(Task input)
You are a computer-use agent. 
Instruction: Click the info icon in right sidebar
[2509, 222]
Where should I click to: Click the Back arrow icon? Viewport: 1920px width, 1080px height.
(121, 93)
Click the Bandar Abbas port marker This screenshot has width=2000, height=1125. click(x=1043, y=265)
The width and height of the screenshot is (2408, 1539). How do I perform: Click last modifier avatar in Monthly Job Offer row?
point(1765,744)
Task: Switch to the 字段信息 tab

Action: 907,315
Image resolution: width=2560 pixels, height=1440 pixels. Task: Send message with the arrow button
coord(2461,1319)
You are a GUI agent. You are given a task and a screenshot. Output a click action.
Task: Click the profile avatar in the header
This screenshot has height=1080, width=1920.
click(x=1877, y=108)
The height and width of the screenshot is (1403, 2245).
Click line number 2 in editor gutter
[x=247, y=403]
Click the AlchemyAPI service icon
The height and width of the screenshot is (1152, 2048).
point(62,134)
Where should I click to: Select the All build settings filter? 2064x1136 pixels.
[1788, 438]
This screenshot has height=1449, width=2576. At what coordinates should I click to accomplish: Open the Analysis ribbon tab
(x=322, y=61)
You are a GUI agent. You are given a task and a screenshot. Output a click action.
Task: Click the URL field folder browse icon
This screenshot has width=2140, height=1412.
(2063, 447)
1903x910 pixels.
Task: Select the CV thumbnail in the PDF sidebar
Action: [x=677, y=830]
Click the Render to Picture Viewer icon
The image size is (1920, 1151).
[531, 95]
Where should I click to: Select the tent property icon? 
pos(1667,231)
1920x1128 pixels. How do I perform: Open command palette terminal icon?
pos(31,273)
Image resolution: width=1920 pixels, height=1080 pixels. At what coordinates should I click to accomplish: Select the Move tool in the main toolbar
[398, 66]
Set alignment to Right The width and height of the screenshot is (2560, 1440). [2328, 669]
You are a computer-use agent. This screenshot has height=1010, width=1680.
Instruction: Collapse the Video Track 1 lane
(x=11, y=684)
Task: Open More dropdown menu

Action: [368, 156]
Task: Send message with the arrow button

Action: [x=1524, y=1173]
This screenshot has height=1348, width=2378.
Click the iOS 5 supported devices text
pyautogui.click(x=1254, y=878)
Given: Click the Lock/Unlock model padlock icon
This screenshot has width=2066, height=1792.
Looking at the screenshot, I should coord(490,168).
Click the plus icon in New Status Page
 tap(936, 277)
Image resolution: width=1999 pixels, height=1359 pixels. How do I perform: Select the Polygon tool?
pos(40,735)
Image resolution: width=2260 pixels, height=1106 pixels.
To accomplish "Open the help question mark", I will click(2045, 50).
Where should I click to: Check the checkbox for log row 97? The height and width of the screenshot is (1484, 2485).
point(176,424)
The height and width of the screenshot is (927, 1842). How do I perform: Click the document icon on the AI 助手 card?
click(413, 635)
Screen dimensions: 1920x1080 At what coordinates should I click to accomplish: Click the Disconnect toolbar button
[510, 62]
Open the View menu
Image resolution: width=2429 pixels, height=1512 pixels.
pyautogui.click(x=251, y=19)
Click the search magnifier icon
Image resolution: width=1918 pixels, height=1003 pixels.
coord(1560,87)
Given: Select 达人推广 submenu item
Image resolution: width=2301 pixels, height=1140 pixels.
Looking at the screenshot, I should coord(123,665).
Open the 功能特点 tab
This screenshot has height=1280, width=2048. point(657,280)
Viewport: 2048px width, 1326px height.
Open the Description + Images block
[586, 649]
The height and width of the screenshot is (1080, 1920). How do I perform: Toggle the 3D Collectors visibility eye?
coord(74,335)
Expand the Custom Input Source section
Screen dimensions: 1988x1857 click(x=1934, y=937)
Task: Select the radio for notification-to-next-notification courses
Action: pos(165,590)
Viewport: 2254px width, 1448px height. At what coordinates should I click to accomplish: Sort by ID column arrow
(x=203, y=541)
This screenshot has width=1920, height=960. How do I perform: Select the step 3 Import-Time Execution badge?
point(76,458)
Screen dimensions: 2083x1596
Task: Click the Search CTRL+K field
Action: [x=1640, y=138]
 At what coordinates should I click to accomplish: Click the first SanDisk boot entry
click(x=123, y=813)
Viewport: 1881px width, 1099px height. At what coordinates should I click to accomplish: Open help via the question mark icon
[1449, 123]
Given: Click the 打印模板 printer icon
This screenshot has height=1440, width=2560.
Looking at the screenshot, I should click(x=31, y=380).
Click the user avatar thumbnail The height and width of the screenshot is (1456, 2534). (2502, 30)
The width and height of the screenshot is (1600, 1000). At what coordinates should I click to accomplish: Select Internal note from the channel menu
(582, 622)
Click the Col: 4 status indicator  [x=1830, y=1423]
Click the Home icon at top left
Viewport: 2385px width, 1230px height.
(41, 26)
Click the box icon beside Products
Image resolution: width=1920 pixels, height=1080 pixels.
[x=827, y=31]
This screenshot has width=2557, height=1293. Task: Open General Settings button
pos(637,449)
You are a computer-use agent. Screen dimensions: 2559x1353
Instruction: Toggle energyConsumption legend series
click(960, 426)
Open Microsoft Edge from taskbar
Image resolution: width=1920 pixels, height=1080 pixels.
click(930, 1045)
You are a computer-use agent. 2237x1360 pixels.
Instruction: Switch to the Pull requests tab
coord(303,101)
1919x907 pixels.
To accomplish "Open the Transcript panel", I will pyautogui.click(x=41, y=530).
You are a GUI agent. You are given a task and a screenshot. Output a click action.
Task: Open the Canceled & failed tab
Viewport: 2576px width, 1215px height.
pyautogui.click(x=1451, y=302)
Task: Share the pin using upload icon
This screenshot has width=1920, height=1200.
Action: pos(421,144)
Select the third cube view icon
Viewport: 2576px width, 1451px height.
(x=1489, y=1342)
(End Task input)
Directions for this task
Transcribe all the data word for word, as it appears above.

Result for this exercise
You are a computer-use agent. 
Instruction: Click the info icon in right sidebar
[2509, 222]
Where should I click to: Click the Back arrow icon? Viewport: 1920px width, 1080px height.
(121, 93)
Click the Bandar Abbas port marker This screenshot has width=2000, height=1125. click(x=1043, y=265)
The width and height of the screenshot is (2408, 1539). How do I perform: Click last modifier avatar in Monthly Job Offer row?
point(1765,744)
Task: Switch to the 字段信息 tab

Action: 907,315
Image resolution: width=2560 pixels, height=1440 pixels. Task: Send message with the arrow button
coord(2461,1319)
You are a GUI agent. You are given a task and a screenshot. Output a click action.
Task: Click the profile avatar in the header
This screenshot has height=1080, width=1920.
click(x=1877, y=108)
The height and width of the screenshot is (1403, 2245).
Click line number 2 in editor gutter
[x=247, y=403]
Click the AlchemyAPI service icon
The height and width of the screenshot is (1152, 2048).
point(62,134)
Where should I click to: Select the All build settings filter? 2064x1136 pixels.
[1788, 438]
This screenshot has height=1449, width=2576. At what coordinates should I click to accomplish: Open the Analysis ribbon tab
(x=322, y=61)
You are a GUI agent. You are given a task and a screenshot. Output a click action.
Task: Click the URL field folder browse icon
This screenshot has width=2140, height=1412.
(2063, 447)
1903x910 pixels.
Task: Select the CV thumbnail in the PDF sidebar
Action: [x=677, y=830]
Click the Render to Picture Viewer icon
The image size is (1920, 1151).
[531, 95]
Where should I click to: Select the tent property icon? 
pos(1667,231)
1920x1128 pixels. How do I perform: Open command palette terminal icon?
pos(31,273)
Image resolution: width=1920 pixels, height=1080 pixels. At what coordinates should I click to accomplish: Select the Move tool in the main toolbar
[398, 66]
Set alignment to Right The width and height of the screenshot is (2560, 1440). [2328, 669]
You are a computer-use agent. This screenshot has height=1010, width=1680.
Instruction: Collapse the Video Track 1 lane
(x=11, y=684)
Task: Open More dropdown menu

Action: [368, 156]
Task: Send message with the arrow button

Action: [x=1524, y=1173]
This screenshot has height=1348, width=2378.
Click the iOS 5 supported devices text
pyautogui.click(x=1254, y=878)
Given: Click the Lock/Unlock model padlock icon
This screenshot has width=2066, height=1792.
Looking at the screenshot, I should coord(490,168).
Click the plus icon in New Status Page
 tap(936, 277)
Image resolution: width=1999 pixels, height=1359 pixels. How do I perform: Select the Polygon tool?
pos(40,735)
Image resolution: width=2260 pixels, height=1106 pixels.
To accomplish "Open the help question mark", I will click(2045, 50).
Where should I click to: Check the checkbox for log row 97? The height and width of the screenshot is (1484, 2485).
point(176,424)
The height and width of the screenshot is (927, 1842). How do I perform: Click the document icon on the AI 助手 card?
click(413, 635)
Screen dimensions: 1920x1080 At what coordinates should I click to accomplish: Click the Disconnect toolbar button
[510, 62]
Open the View menu
Image resolution: width=2429 pixels, height=1512 pixels.
pyautogui.click(x=251, y=19)
Click the search magnifier icon
Image resolution: width=1918 pixels, height=1003 pixels.
coord(1560,87)
Given: Select 达人推广 submenu item
Image resolution: width=2301 pixels, height=1140 pixels.
Looking at the screenshot, I should coord(123,665).
Open the 功能特点 tab
This screenshot has height=1280, width=2048. point(657,280)
Viewport: 2048px width, 1326px height.
Open the Description + Images block
[586, 649]
The height and width of the screenshot is (1080, 1920). How do I perform: Toggle the 3D Collectors visibility eye?
coord(74,335)
Expand the Custom Input Source section
Screen dimensions: 1988x1857 click(x=1934, y=937)
Task: Select the radio for notification-to-next-notification courses
Action: pos(165,590)
Viewport: 2254px width, 1448px height. At what coordinates should I click to accomplish: Sort by ID column arrow
(x=203, y=541)
This screenshot has width=1920, height=960. How do I perform: Select the step 3 Import-Time Execution badge?
point(76,458)
Screen dimensions: 2083x1596
Task: Click the Search CTRL+K field
Action: [x=1640, y=138]
 At what coordinates should I click to accomplish: Click the first SanDisk boot entry
click(x=123, y=813)
Viewport: 1881px width, 1099px height. At what coordinates should I click to accomplish: Open help via the question mark icon
[1449, 123]
Given: Click the 打印模板 printer icon
This screenshot has height=1440, width=2560.
Looking at the screenshot, I should click(x=31, y=380).
Click the user avatar thumbnail The height and width of the screenshot is (1456, 2534). (2502, 30)
The width and height of the screenshot is (1600, 1000). At what coordinates should I click to accomplish: Select Internal note from the channel menu
(582, 622)
Click the Col: 4 status indicator  [x=1830, y=1423]
Click the Home icon at top left
Viewport: 2385px width, 1230px height.
(41, 26)
Click the box icon beside Products
Image resolution: width=1920 pixels, height=1080 pixels.
[x=827, y=31]
This screenshot has width=2557, height=1293. Task: Open General Settings button
pos(637,449)
You are a computer-use agent. Screen dimensions: 2559x1353
Instruction: Toggle energyConsumption legend series
click(960, 426)
Open Microsoft Edge from taskbar
Image resolution: width=1920 pixels, height=1080 pixels.
click(930, 1045)
You are a computer-use agent. 2237x1360 pixels.
Instruction: Switch to the Pull requests tab
coord(303,101)
1919x907 pixels.
To accomplish "Open the Transcript panel", I will pyautogui.click(x=41, y=530).
You are a GUI agent. You are given a task and a screenshot. Output a click action.
Task: Open the Canceled & failed tab
Viewport: 2576px width, 1215px height.
pyautogui.click(x=1451, y=302)
Task: Share the pin using upload icon
This screenshot has width=1920, height=1200.
Action: pos(421,144)
Select the third cube view icon
Viewport: 2576px width, 1451px height.
(x=1489, y=1342)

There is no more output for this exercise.